Pepperdata already gives you a granular view of everything happening across your Hadoop clusters, as we actively govern the use of CPU, memory, disk I/O, and network for every task, job, user, and group — all in real time.
Now, there’s more: you can turn any trackable metric into an alert. And it’s ridiculously easy to do. With just two clicks of your mouse, an alert can be defined at any level of granularity: cluster, node, user, queue, job, or task, providing deeper understanding of the cluster.
The alerting feature was a key feature for our newest customer, Trulia. As one of the largest online home-shopping marketplaces, Trulia must deliver the most up-to-date real estate information available to compete in today’s housing market. By using the built-in alerting feature, Trulia can easily create detailed notifications to proactively track performance metrics across its Hadoop environment.
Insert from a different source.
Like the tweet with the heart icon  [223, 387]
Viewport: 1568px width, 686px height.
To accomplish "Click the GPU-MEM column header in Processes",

Trulia’s personalized recommendations are based on sophisticated data science models that analyze more than a terabyte of data daily from new listings, public records, and user behavior, then cross-referencing search criteria to alert customers quickly when new properties become available. Throughout the night, there are tens of workflows and hundreds of complex jobs that must complete on time to meet customer expectations for real-time market data.
In Trulia’s case, daily email and push notifications are one of the drivers of website visits it can control, meaning it has a powerful incentive to eliminate any instability in the workflows that control the accuracy and on-time delivery of those communications. With the Pepperdata dashboard and the alerting function, it’s made identifying problems far easier and faster.
Hadoop is playing a more critical role in Trulia’s business and it has expanded its usage to an entire data engineering department consisting of several teams using multiple clusters. With many teams writing Hadoop jobs or using Hive or Spark, Trulia has to ensure reliability in its multi-tenant, multi-workload environment. So, in response to delayed or unpredictable jobs that affected their customer push-notification programs,
Trulia would intentionally underutilize its clusters to ensure jobs completed on time and prevent traffic being negatively impacted.
Now, Trulia uses Pepperdata along with the alerting feature to actively monitor and control all their Hadoop clusters, shedding light on performance issues, optimizing usage and maximizing utilization.
Trulia is a fantastic example of a company that has successfully disrupted a decades-old industry by using and analyzing real-time data to deliver customized insights straight to consumers. Doing this is no small task; it requires world-class data processing. Yet many companies run into problems when they try to guarantee performance because priority jobs aren’t completing on time and clusters are underutilized.
Pepperdata helps Trulia, and many other customers, head off these problems at the pass, dynamically solving them while guaranteeing optimal performance in real time. Needless to say, we’re pretty excited to be working with Trulia, an entirely data-driven business, to deliver the Quality of Service (QoS) it needs to grow its business.